Sofonías 3,1-2.9-13; Sal 33, 2-3. 6-7. 17-18. 19 y 23; San Mateo 21, 28-32

Ayer aparecieron en distintos medios de comunicación de Madrid una noticia, distribuida por uno muy conocido, respecto a las declaraciones de la Vicepresidenta del Gobierno español, en la que señalaba que “han sido contestadas hoy por algunos párrocos en sus homilías, en las que se aseguraba en una de ellas que ‘Cristo vale cien mil veces más que cien mil vicepresidentas tan listas como ésta’”. ¿Qué decía la Vicepresidenta?, pues que “desde hace siglos, en Europa, los que se oponen a las reformas pendientes son pasmosamente los mismos, unos señores tenebrosos”. En este tono, la Vicepresidenta aseguraba que “los sectores más inmovilistas” con las medidas del Gobierno son siempre “los curas y los jueces”.

Cuando se hacen juicios temerarios y, sobre todo, de lo que no se sabe, más vale callar para no meter la pata. Este empeño constante por poner en un brete a la Iglesia, deja de ser algo inaudito para convertirse en un asunto verdaderamente bochornoso. La Iglesia no se mete con los políticos, sino que se dirige a los fieles católicos para que, lejos de caer en un absurdo engaño, sepan discernir dónde se encuentra la verdad. La única verdad (¡la única!) es Cristo, y quien se mofa de Él haciendo una enmienda a la totalidad en sus representantes (“los curas”), entonces es que no ha entendido en qué consiste el “cuidado de las almas”. Por supuesto que todo sacerdote es también humano y, por tanto, sujeto a equivocaciones y errores, pero cuando habla conforme a la fe y las costumbres, entonces está unido al sentir de la Iglesia universal.

Ese pertinaz intento por llevar la fe a las catacumbas de la conciencia, por parte de los que niegan la libertad religiosa, es una quiebra contra millones de personas que comparten y viven una misma creencia. ¿Motivos?… Que cada uno examine lo que ve y lo que oye, pero una cosa es bien segura: Cristo nunca escondió su misión de anunciar el Evangelio, más bien lo hizo tremendamente público (culminando su magisterio desde lo alto de una Cruz), y encomendó a sus discípulos después de su Resurrección: “Id y anunciad el Evangelio hasta los confines de la tierra”.

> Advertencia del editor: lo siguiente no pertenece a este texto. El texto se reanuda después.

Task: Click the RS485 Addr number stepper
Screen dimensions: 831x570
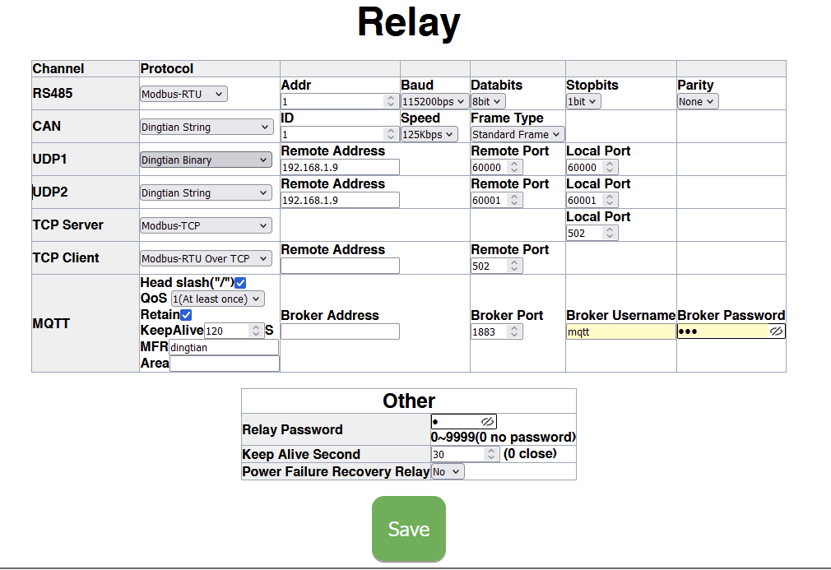Action: tap(391, 102)
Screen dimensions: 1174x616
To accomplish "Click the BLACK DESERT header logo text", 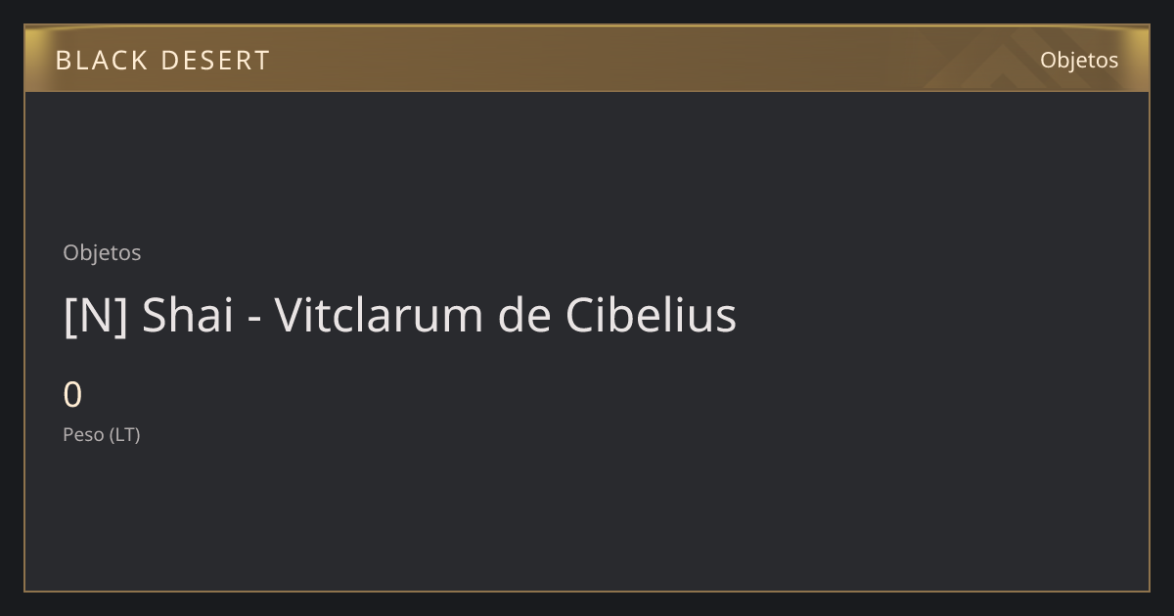I will pyautogui.click(x=162, y=61).
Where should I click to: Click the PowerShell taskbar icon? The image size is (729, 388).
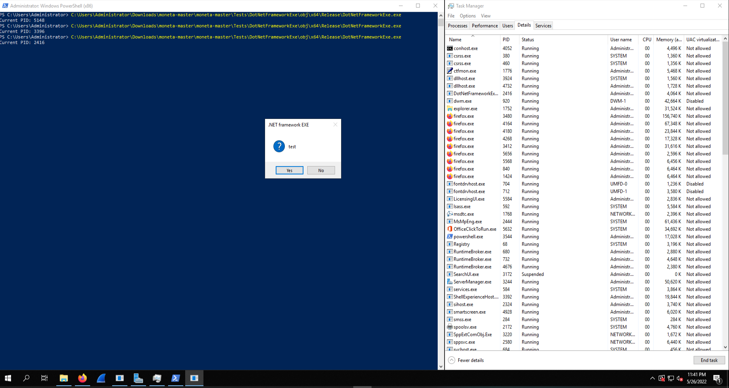point(175,378)
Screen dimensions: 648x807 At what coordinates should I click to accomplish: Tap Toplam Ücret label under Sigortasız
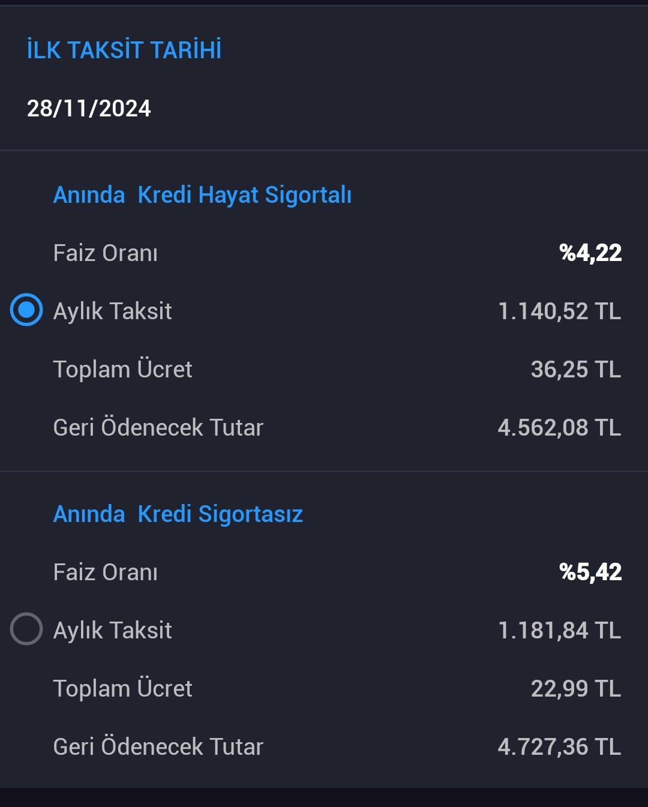pos(122,689)
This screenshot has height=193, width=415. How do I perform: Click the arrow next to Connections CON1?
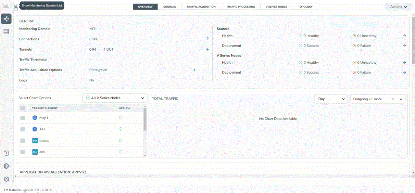click(x=207, y=38)
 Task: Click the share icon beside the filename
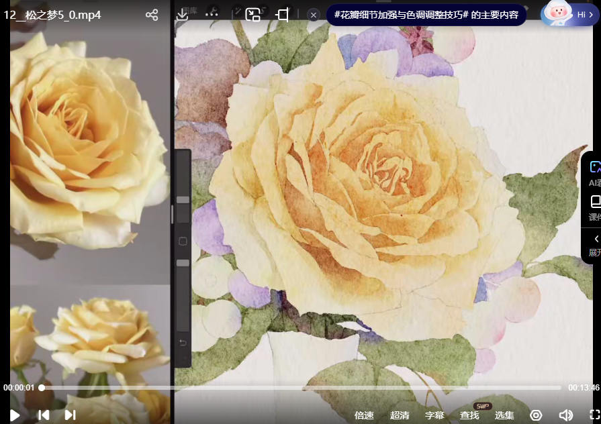[152, 15]
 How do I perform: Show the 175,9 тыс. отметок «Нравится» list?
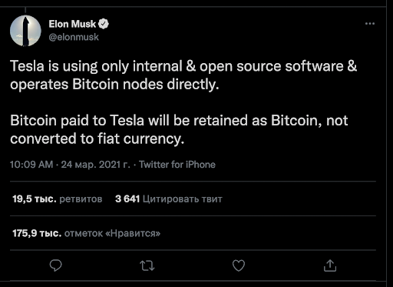click(87, 233)
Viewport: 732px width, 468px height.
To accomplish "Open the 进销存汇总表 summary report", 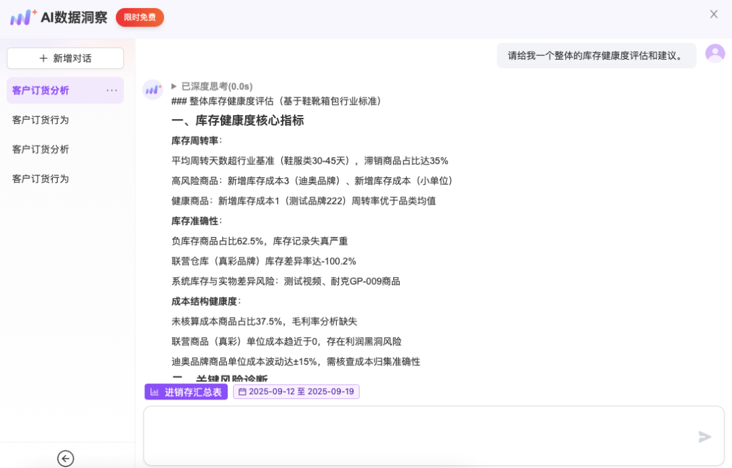I will tap(185, 391).
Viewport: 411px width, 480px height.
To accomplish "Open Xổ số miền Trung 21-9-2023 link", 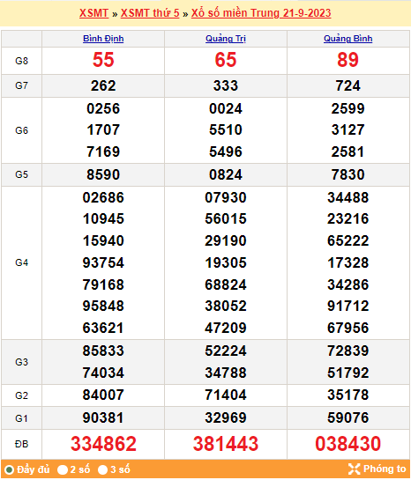I will click(261, 13).
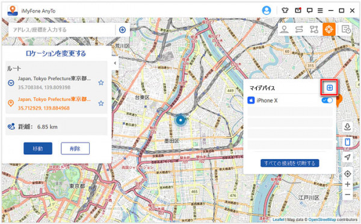Select the multi-spot route mode icon

314,30
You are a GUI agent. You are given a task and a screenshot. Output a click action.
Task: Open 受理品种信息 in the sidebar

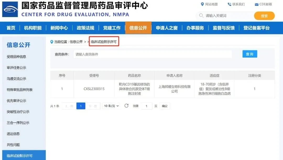pos(17,57)
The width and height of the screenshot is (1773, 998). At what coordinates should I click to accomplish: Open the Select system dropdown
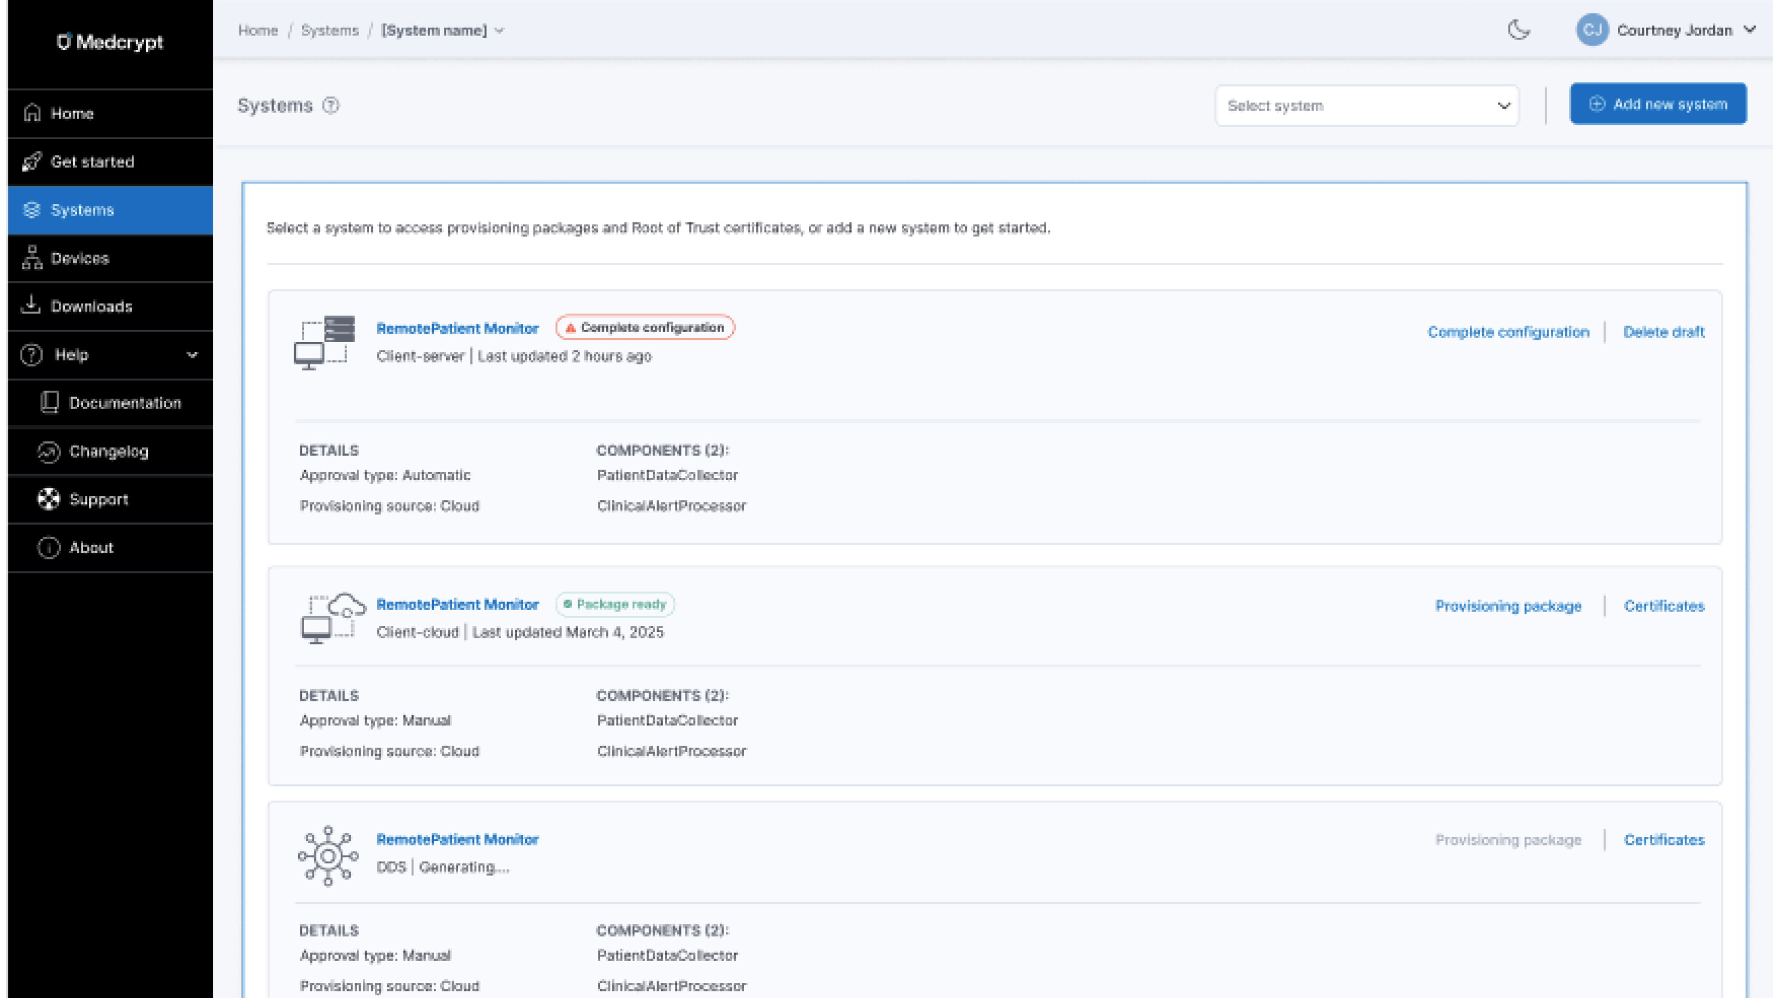point(1367,106)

Es cierto que han ocurrido crisis (y en ocasiones graves) en el seno de la Iglesia, pero el milagro precisamente es ese, que junto a la condición pecadora de sus miembros, se une otra qué la que le da su carácter de permanencia hasta el fin de los siglos, y que la hace santa: Cristo, esposo de la Iglesia, ha encomendado al Espíritu Santo la labor de santificarla, y así también se vea que en la debilidad humana es donde se manifiesta el poder de Dios. Han transcurrido siglos desde la fundación de la Iglesia por Jesucristo, y son miles, millones de hombres y mujeres a lo largo de esa historia los que han confirmado con su fidelidad y su entrega, que se trata de la Iglesia querida por su Fundador.

A cualquiera se le puede presentar la ocasión de los protagonistas del Evangelio de hoy: “Un hombre tenía dos hijos. Se acercó primero y le dijo: ‘Hijo, ve hoy a trabajar en la viña’. El le contestó: ‘No quiero’. Pero después recapacitó y fue. Se acercó al segundo y le dijo lo mismo. Él le contestó: ‘Voy, señor’. Pero no fue”. Lo importante es rectificar cuando uno se equivoca, y rectificar a tiempo. No podemos olvidar que cuando se tratan de cuestiones que van más allá de lo políticamente correcto (la salvación del alma, por ejemplo), entonces es para pensárselo seriamente. Si a pesar de nuestras equivocaciones, llegamos a optar por la posición del primer hijo de la parábola, nunca nos recriminará el Señor que, a pesar de lo que nos dijo un sacerdote en una homilía (acerca de lo que nos conviene para nuestra alma), no le creímos.